Work instructions> Using the material below, print the line that contains "You are a computer-use agent. 938x768 pixels.", the line that contains "Instruction: Click the 'a' tile in nano logo", and every line in between, exactly and nothing else.
---- Data under study
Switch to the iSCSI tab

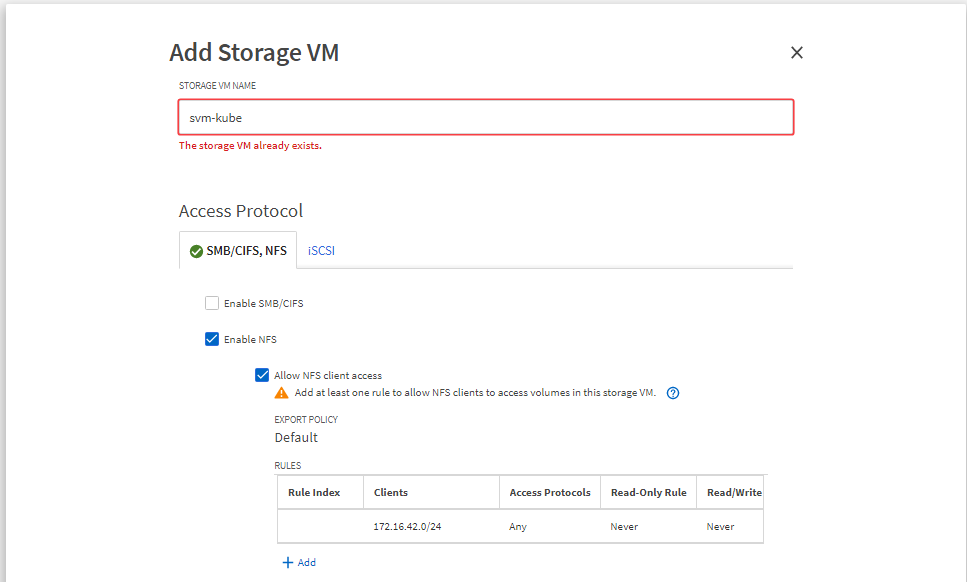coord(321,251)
--------
---- Data under study
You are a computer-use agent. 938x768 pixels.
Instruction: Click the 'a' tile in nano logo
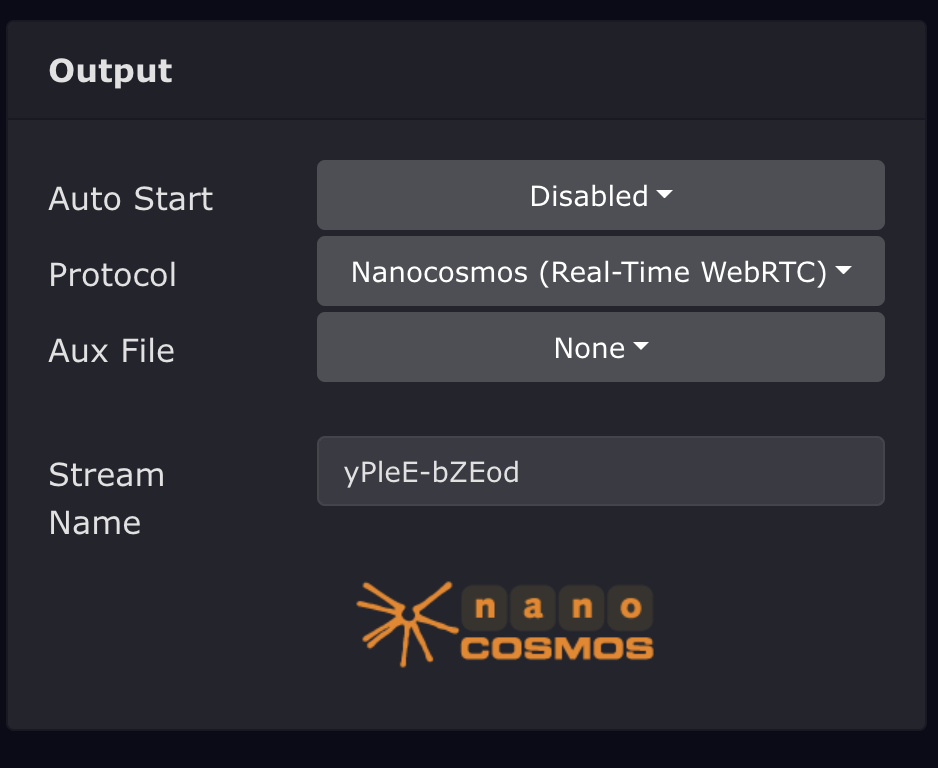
--------
---- Data under study
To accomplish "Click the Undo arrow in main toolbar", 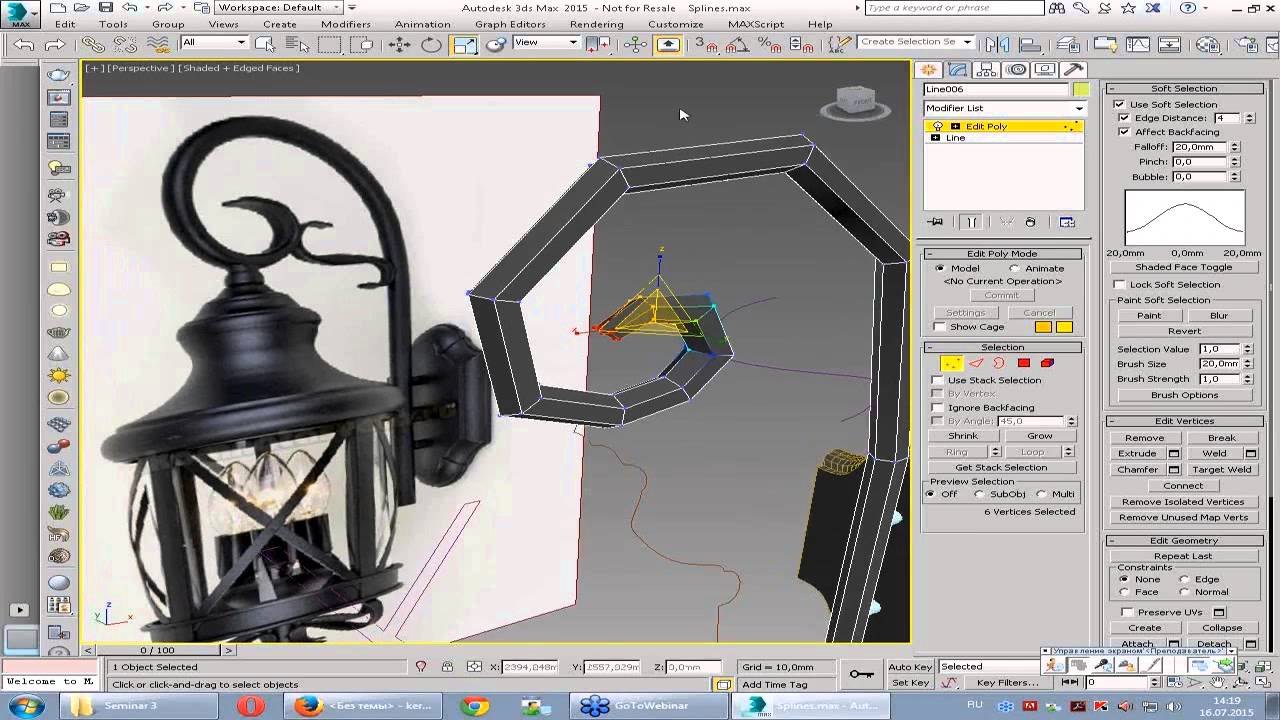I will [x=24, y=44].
--------
Written answer>
You are a computer-use agent. 938x768 pixels.
Instruction: Click the 'a' tile in nano logo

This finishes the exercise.